'''

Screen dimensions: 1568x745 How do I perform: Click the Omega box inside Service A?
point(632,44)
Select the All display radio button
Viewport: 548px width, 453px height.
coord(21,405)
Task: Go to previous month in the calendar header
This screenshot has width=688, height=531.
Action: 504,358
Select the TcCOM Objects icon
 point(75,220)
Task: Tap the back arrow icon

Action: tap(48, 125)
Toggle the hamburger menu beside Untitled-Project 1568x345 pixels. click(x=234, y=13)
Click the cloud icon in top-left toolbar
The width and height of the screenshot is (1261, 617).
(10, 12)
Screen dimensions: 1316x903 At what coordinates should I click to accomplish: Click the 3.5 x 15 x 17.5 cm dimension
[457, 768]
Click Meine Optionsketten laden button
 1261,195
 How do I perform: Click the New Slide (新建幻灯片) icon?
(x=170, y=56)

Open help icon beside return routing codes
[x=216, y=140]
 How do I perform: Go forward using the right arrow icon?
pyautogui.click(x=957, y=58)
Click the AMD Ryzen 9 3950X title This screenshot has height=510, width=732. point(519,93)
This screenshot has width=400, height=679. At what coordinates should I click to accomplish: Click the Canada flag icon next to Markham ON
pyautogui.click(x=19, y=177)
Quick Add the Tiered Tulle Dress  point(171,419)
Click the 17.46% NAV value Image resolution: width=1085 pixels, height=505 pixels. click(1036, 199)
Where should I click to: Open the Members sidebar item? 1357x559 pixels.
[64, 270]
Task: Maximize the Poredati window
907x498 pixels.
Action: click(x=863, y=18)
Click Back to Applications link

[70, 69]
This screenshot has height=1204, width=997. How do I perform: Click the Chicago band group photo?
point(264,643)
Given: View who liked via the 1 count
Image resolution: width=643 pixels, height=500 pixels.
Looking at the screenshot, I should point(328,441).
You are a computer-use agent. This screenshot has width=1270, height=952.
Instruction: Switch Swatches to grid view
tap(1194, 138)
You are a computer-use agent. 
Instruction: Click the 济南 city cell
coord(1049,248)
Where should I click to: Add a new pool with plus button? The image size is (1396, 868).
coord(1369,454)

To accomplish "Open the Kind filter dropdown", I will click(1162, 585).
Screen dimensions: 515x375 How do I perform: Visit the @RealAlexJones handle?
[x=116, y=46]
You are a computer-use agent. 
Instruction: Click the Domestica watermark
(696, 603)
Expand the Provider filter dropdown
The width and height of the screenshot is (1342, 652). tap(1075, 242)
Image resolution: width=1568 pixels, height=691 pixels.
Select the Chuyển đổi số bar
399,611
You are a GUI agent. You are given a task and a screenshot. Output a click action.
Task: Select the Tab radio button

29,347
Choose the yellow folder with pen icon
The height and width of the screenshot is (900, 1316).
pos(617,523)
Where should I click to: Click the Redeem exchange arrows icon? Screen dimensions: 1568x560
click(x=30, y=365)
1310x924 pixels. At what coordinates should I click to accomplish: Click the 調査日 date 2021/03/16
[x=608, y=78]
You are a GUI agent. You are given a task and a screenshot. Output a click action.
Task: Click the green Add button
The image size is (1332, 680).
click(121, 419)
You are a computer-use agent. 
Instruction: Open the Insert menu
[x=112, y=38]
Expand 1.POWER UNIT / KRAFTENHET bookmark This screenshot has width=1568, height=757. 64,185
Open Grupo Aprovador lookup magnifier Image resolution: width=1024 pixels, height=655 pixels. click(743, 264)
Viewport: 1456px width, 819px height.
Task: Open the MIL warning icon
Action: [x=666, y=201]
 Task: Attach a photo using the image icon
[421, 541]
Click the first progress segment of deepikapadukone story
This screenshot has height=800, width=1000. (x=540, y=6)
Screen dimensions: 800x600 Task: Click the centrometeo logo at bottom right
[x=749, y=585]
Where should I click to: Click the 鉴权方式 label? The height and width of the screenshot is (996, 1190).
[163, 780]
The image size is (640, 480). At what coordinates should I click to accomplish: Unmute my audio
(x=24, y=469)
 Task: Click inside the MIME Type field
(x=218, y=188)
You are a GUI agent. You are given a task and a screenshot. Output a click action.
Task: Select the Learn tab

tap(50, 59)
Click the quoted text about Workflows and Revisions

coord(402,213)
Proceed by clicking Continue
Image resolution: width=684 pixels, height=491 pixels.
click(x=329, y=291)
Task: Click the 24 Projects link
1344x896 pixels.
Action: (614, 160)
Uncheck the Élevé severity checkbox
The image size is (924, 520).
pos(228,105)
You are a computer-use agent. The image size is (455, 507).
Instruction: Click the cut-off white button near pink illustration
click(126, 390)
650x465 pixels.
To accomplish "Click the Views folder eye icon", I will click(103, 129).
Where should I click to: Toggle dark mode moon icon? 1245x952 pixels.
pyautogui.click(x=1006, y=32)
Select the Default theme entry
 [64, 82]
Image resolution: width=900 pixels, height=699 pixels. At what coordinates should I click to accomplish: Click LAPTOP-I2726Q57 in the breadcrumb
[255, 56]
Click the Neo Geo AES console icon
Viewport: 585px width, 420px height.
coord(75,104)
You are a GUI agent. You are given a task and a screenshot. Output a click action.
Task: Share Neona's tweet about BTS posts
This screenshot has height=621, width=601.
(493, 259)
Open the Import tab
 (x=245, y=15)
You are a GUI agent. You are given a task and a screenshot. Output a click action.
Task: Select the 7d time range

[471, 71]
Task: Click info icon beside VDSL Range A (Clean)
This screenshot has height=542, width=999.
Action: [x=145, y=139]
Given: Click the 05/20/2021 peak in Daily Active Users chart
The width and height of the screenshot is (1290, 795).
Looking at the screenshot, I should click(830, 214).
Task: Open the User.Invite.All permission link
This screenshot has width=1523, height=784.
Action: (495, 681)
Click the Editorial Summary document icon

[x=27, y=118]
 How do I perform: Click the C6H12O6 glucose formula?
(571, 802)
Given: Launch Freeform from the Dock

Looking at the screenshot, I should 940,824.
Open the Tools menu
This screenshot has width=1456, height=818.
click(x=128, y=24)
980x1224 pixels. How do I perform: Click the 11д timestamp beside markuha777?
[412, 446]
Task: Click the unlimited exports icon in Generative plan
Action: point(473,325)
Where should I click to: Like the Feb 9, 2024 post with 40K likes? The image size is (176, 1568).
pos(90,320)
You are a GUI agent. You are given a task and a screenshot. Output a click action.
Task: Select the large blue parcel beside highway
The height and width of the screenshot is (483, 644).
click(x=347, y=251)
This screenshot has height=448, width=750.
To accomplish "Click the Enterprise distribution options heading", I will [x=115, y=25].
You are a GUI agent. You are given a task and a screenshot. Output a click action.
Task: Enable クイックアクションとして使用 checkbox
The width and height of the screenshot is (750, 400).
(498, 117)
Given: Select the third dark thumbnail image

'''

Wherever a line above contains the string "will", copy that line.

The answer:
To accomplish "Open the Kind filter dropdown", I will click(1162, 585).
To accomplish "Click the Views folder eye icon", I will click(103, 129).
To accomplish "Click the Enterprise distribution options heading", I will [x=115, y=25].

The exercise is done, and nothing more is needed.